WHAT IS EXPECTED> The material below holds a span beginning at the line with "You are a GUI" and ending at the line with "This screenshot has height=1616, width=808.". Quote that span exactly, both ends included, and only that span.

AVAILABLE DATA>
--*--

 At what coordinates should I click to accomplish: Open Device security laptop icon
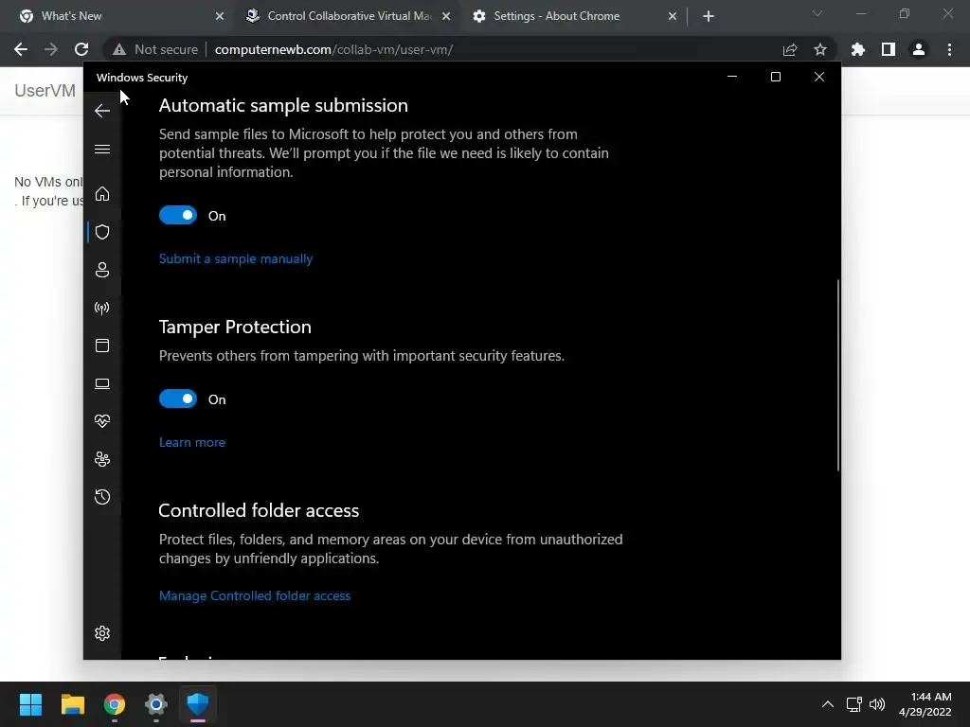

--*--

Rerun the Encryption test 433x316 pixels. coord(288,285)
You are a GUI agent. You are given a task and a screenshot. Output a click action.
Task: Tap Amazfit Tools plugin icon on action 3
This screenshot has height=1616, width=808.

--*--

TASK RESPONSE>
You are a GUI agent. You are given a task and a screenshot. Output a click action.
Task: Tap Amazfit Tools plugin icon on action 3
This screenshot has height=1616, width=808.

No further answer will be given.